WHAT IS REQUIRED
Given the records below, set each one down again exactly as it reads.

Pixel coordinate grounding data
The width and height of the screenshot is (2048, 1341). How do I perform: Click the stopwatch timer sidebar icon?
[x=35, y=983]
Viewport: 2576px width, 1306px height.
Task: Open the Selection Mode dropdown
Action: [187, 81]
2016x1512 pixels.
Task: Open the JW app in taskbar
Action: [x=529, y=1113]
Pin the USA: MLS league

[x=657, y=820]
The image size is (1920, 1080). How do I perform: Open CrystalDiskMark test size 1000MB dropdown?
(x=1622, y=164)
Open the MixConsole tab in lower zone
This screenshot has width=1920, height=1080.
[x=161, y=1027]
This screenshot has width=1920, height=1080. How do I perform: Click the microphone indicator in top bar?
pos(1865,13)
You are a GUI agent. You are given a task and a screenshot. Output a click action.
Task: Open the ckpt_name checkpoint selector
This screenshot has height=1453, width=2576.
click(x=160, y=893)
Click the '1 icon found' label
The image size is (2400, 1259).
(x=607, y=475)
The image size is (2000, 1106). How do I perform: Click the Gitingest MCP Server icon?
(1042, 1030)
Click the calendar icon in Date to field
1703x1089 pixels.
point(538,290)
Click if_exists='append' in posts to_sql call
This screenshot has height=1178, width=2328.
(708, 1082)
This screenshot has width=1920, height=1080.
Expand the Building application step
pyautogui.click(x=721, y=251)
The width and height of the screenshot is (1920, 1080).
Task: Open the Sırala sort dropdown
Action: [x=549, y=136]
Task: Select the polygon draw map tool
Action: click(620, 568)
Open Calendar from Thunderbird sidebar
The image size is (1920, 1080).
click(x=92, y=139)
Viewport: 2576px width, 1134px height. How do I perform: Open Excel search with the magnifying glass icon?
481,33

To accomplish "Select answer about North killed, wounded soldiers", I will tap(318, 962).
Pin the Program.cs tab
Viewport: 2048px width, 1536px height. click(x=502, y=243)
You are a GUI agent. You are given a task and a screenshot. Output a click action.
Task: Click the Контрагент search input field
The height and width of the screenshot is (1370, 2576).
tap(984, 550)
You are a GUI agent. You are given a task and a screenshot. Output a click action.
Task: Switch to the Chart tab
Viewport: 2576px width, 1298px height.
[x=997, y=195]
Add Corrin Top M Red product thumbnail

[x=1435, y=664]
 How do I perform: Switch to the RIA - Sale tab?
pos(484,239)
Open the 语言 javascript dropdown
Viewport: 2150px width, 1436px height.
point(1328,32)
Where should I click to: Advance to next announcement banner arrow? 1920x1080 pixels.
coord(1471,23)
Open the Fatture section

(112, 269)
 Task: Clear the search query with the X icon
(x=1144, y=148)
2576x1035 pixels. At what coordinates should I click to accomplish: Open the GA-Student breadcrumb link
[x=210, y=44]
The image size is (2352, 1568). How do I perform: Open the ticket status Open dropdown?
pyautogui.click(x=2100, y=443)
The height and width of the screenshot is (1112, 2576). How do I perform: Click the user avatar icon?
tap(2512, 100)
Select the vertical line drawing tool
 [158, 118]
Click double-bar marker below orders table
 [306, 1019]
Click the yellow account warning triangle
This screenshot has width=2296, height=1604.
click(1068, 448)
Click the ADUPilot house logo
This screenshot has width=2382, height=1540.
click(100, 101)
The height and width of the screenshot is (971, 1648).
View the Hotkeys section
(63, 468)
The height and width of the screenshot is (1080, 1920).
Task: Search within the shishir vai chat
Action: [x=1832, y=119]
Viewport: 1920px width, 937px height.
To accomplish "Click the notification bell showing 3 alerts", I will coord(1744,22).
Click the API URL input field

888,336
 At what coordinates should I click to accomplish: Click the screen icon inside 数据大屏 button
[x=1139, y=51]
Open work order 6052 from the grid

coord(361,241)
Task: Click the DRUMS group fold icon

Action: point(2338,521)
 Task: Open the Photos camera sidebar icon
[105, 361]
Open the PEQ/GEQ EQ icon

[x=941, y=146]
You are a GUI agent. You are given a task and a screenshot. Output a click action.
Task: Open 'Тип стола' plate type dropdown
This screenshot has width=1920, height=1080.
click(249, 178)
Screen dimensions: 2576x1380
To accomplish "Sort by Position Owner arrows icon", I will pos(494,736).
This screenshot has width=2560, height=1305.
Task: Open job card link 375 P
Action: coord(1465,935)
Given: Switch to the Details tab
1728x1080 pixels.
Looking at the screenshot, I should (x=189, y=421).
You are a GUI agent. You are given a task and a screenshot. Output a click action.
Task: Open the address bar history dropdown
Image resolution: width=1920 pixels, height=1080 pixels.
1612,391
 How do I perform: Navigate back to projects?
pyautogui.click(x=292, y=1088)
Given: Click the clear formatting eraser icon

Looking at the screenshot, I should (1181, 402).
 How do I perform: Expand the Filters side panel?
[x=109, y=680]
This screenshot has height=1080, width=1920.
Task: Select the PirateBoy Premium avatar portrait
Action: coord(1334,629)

RESULT BELOW
The width and height of the screenshot is (2048, 1341). How do I perform: Click the stopwatch timer sidebar icon?
[x=35, y=983]
Viewport: 2576px width, 1306px height.
Task: Open the Selection Mode dropdown
Action: [187, 81]
2016x1512 pixels.
Task: Open the JW app in taskbar
Action: [x=529, y=1113]
Pin the USA: MLS league

[x=657, y=820]
The image size is (1920, 1080). How do I perform: Open CrystalDiskMark test size 1000MB dropdown?
(x=1622, y=164)
Open the MixConsole tab in lower zone
This screenshot has width=1920, height=1080.
[x=161, y=1027]
This screenshot has width=1920, height=1080. How do I perform: Click the microphone indicator in top bar?
pos(1865,13)
You are a GUI agent. You are given a task and a screenshot. Output a click action.
Task: Open the ckpt_name checkpoint selector
This screenshot has height=1453, width=2576.
click(x=160, y=893)
Click the '1 icon found' label
The image size is (2400, 1259).
(x=607, y=475)
The image size is (2000, 1106). How do I perform: Click the Gitingest MCP Server icon?
(1042, 1030)
Click the calendar icon in Date to field
1703x1089 pixels.
point(538,290)
Click if_exists='append' in posts to_sql call
This screenshot has height=1178, width=2328.
(708, 1082)
This screenshot has width=1920, height=1080.
Expand the Building application step
pyautogui.click(x=721, y=251)
The width and height of the screenshot is (1920, 1080).
Task: Open the Sırala sort dropdown
Action: [x=549, y=136]
Task: Select the polygon draw map tool
Action: click(620, 568)
Open Calendar from Thunderbird sidebar
The image size is (1920, 1080).
click(x=92, y=139)
Viewport: 2576px width, 1134px height. How do I perform: Open Excel search with the magnifying glass icon?
481,33

To accomplish "Select answer about North killed, wounded soldiers", I will tap(318, 962).
Pin the Program.cs tab
Viewport: 2048px width, 1536px height. click(x=502, y=243)
You are a GUI agent. You are given a task and a screenshot. Output a click action.
Task: Click the Контрагент search input field
The height and width of the screenshot is (1370, 2576).
tap(984, 550)
You are a GUI agent. You are given a task and a screenshot. Output a click action.
Task: Switch to the Chart tab
Viewport: 2576px width, 1298px height.
[x=997, y=195]
Add Corrin Top M Red product thumbnail

[x=1435, y=664]
 How do I perform: Switch to the RIA - Sale tab?
pos(484,239)
Open the 语言 javascript dropdown
Viewport: 2150px width, 1436px height.
point(1328,32)
Where should I click to: Advance to next announcement banner arrow? 1920x1080 pixels.
coord(1471,23)
Open the Fatture section

(112, 269)
 Task: Clear the search query with the X icon
(x=1144, y=148)
2576x1035 pixels. At what coordinates should I click to accomplish: Open the GA-Student breadcrumb link
[x=210, y=44]
The image size is (2352, 1568). How do I perform: Open the ticket status Open dropdown?
pyautogui.click(x=2100, y=443)
The height and width of the screenshot is (1112, 2576). How do I perform: Click the user avatar icon?
tap(2512, 100)
Select the vertical line drawing tool
 [158, 118]
Click double-bar marker below orders table
 [306, 1019]
Click the yellow account warning triangle
This screenshot has width=2296, height=1604.
click(1068, 448)
Click the ADUPilot house logo
This screenshot has width=2382, height=1540.
click(100, 101)
The height and width of the screenshot is (971, 1648).
View the Hotkeys section
(63, 468)
The height and width of the screenshot is (1080, 1920).
Task: Search within the shishir vai chat
Action: [x=1832, y=119]
Viewport: 1920px width, 937px height.
To accomplish "Click the notification bell showing 3 alerts", I will coord(1744,22).
Click the API URL input field

888,336
 At what coordinates should I click to accomplish: Click the screen icon inside 数据大屏 button
[x=1139, y=51]
Open work order 6052 from the grid

coord(361,241)
Task: Click the DRUMS group fold icon

Action: point(2338,521)
 Task: Open the Photos camera sidebar icon
[105, 361]
Open the PEQ/GEQ EQ icon

[x=941, y=146]
You are a GUI agent. You are given a task and a screenshot. Output a click action.
Task: Open 'Тип стола' plate type dropdown
This screenshot has width=1920, height=1080.
click(249, 178)
Screen dimensions: 2576x1380
To accomplish "Sort by Position Owner arrows icon", I will pos(494,736).
This screenshot has width=2560, height=1305.
Task: Open job card link 375 P
Action: coord(1465,935)
Given: Switch to the Details tab
1728x1080 pixels.
Looking at the screenshot, I should (x=189, y=421).
You are a GUI agent. You are given a task and a screenshot. Output a click action.
Task: Open the address bar history dropdown
Image resolution: width=1920 pixels, height=1080 pixels.
1612,391
 How do I perform: Navigate back to projects?
pyautogui.click(x=292, y=1088)
Given: Click the clear formatting eraser icon

Looking at the screenshot, I should (1181, 402).
 How do I perform: Expand the Filters side panel?
[x=109, y=680]
This screenshot has height=1080, width=1920.
Task: Select the PirateBoy Premium avatar portrait
Action: coord(1334,629)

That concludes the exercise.